> [Given data]:
○ ○ ○ ○ ○

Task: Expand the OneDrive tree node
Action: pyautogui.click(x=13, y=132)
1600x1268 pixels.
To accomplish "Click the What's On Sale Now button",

○ ○ ○ ○ ○

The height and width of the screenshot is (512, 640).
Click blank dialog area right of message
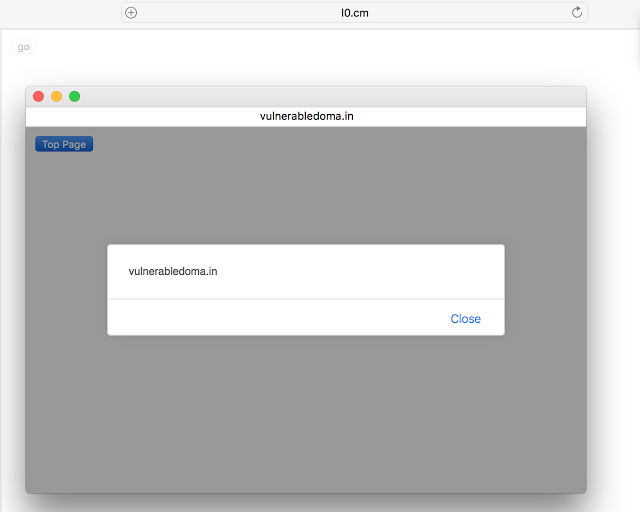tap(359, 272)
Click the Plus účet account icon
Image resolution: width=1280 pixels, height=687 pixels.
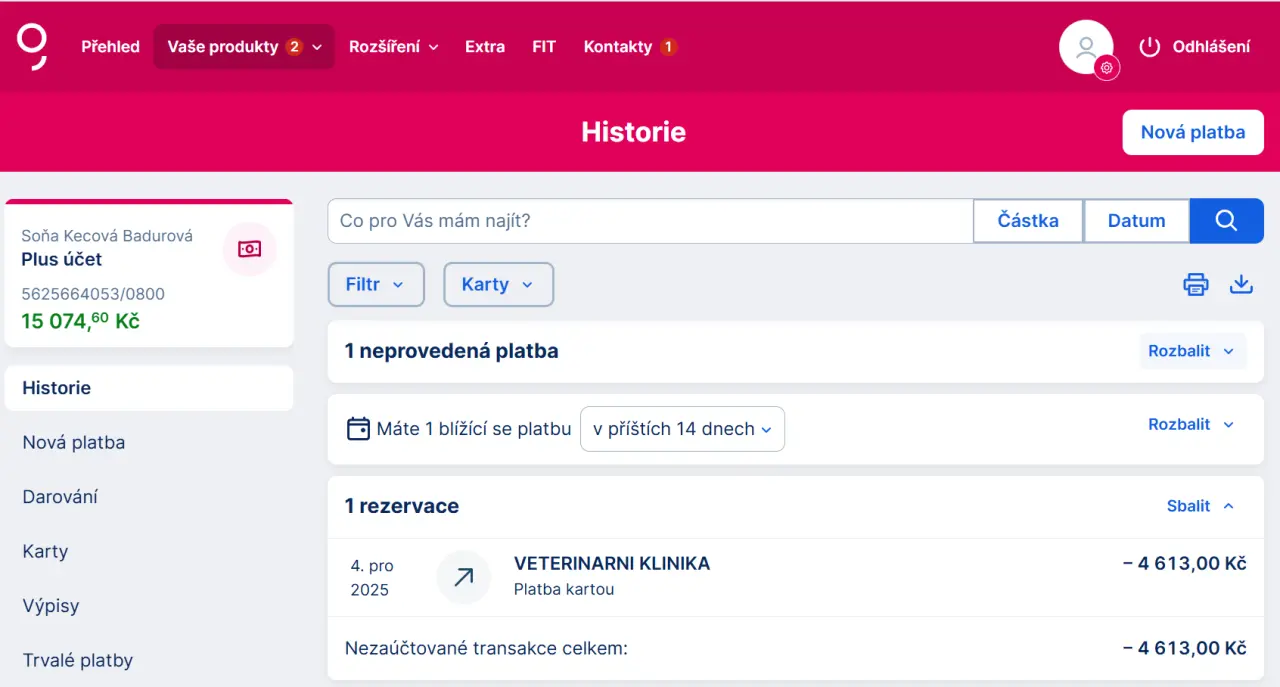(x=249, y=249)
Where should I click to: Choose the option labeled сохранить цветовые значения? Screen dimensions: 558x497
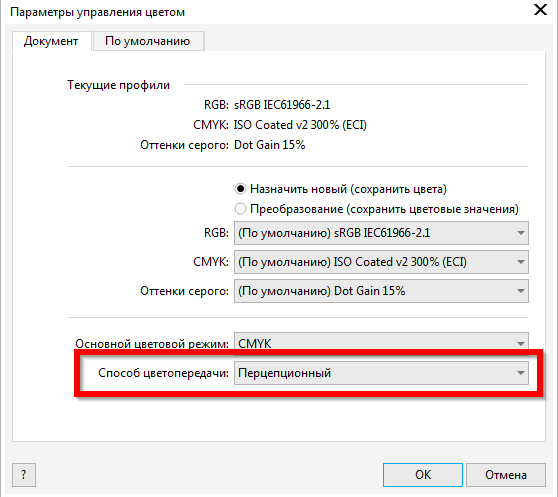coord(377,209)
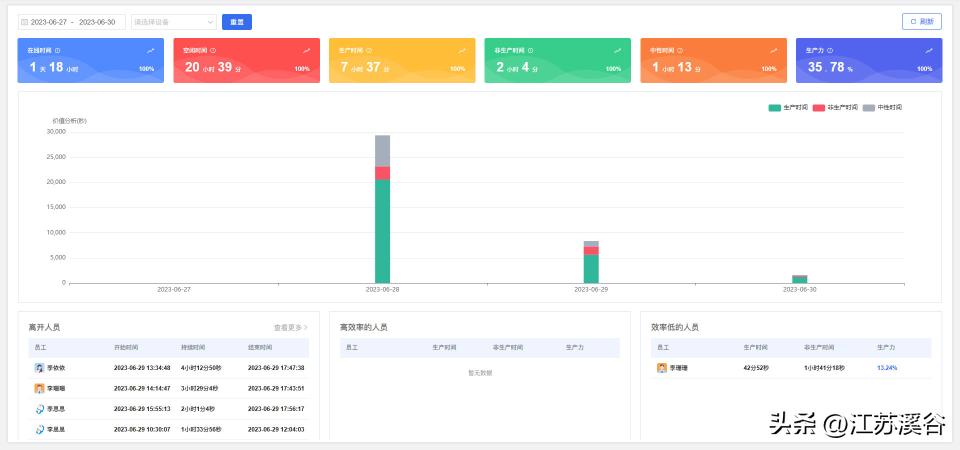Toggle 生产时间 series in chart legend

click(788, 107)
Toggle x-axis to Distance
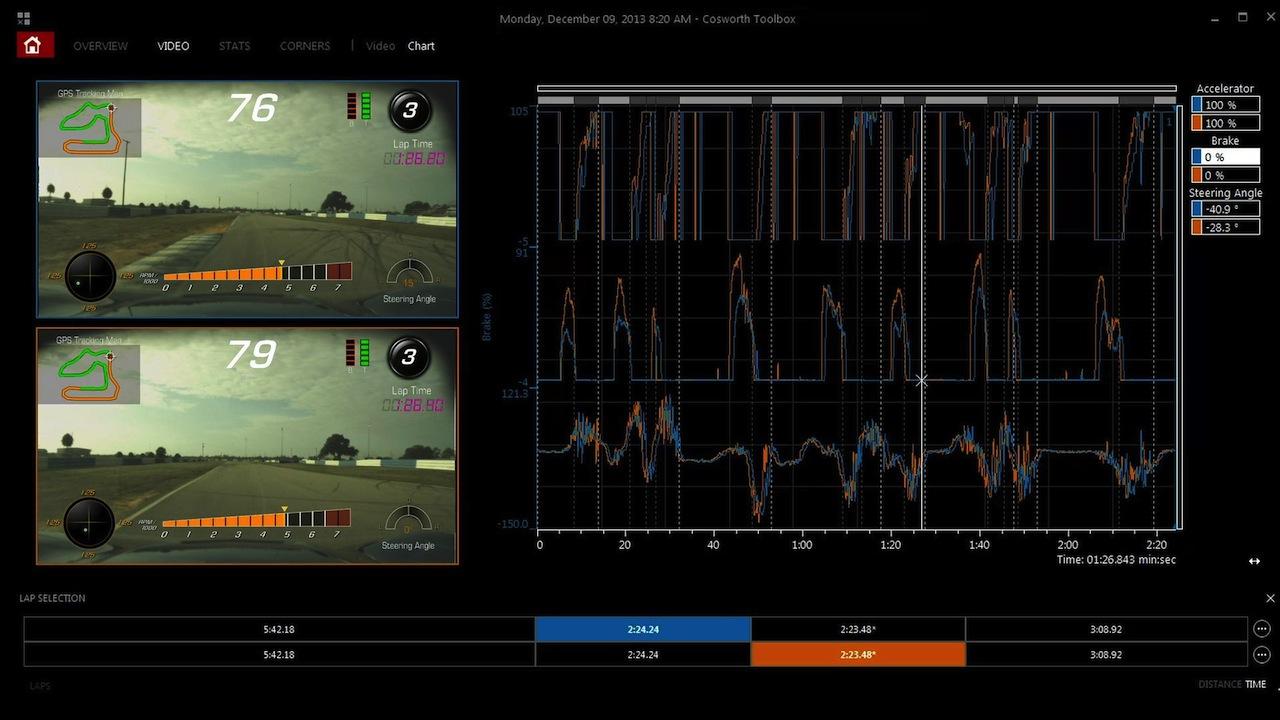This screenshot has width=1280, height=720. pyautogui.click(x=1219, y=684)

○ ○ ○ ○ ○

> [Instructions to follow]:
Set down again, word for word, the stretch of records from the line with "1600x1268 pixels." to the line with "the What's On", both of those lines included.

> [Finished task]:
1600x1268 pixels.
To accomplish "Click the What's On Sale Now button",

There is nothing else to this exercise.